Per our final project proposal, there are two datasets we are using, which came from the web site https://myanimelist.net/, which is the world’s largest anime and manga community.
The datsets are available at kaggle: https://www.kaggle.com/CooperUnion/anime-recommendations-database.
Anime.csv
Rating.csv
We will use the ratings for collaborative filtering and genre plus type for content-based recommendation. Below, we load the datasets:
set.seed(1234)
# loading anime dataset
anime_raw <- read_csv("https://raw.githubusercontent.com/Randles-CUNY/DATA612/master/Final_Project/datasets_571_1094_anime.csv") %>% data.frame()
anime_raw$name = str_replace_all(anime_raw$name,"'","'")
anime_raw$name = str_replace_all(anime_raw$name,""","")
anime_raw$name = str_replace_all(anime_raw$name,".hack//","")
anime_raw$name = str_replace_all(anime_raw$name,"_","")
anime_raw$name = str_replace_all(anime_raw$name,"&","&")
# useful data frames
anime_name <- select(anime_raw, c(1, 2))
anime_genre <- select(anime_raw, c(1, 3, 4))
anime_members <- select(anime_raw, c(1, 7))
anime_comp <- anime_raw
# loading ratings dataset
ratings_raw1 <- read_csv("https://raw.githubusercontent.com/bsvmelo/DATA612/master/Final_Project/rating_partaa.csv") %>% data.frame()
ratings_raw2 <- read_csv("https://raw.githubusercontent.com/bsvmelo/DATA612/master/Final_Project/rating_partab.csv", col_names = FALSE) %>% data.frame()

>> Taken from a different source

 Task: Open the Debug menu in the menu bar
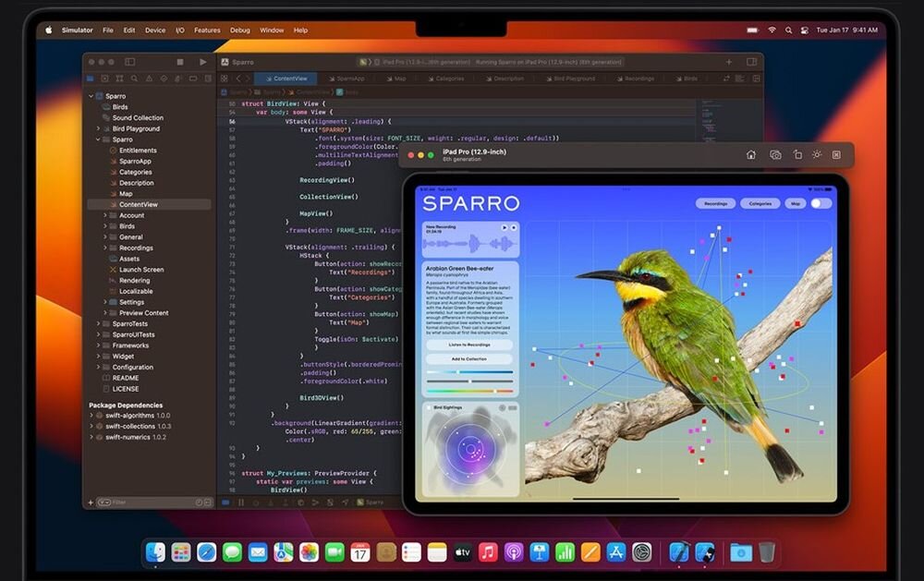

# converting to realRatingsMatrix
colnames(ratings_raw2) <- c(colnames(ratings_raw1))
ratings_raw <- rbind(ratings_raw1, ratings_raw2)
ratings_raw$rating[(ratings_raw$rating) == -1 ] <- NA
Based on the plot below, we decided exclude Music and NA from our recommender system dataset. We included TV, OVA (original video animation), Movie, Special and ONA (original net animation).
# Type histogram
a_type <- anime_comp %>% group_by(type) %>% summarise(Count=n())
ggplot(a_type, mapping = aes(x=reorder(type, -Count), y=Count)) + geom_col() + labs(x = "Anime Types")
Per the data dictionary provided earlier, the anime.csv dataset includes two data elements of interest: “members”, which tells you how many community members joined the “group” associated with an anime show, and “rating” which is the average rating (out of 10) given by the anime group. Below, We check the relationship between the number of members and the ratings to check for biases.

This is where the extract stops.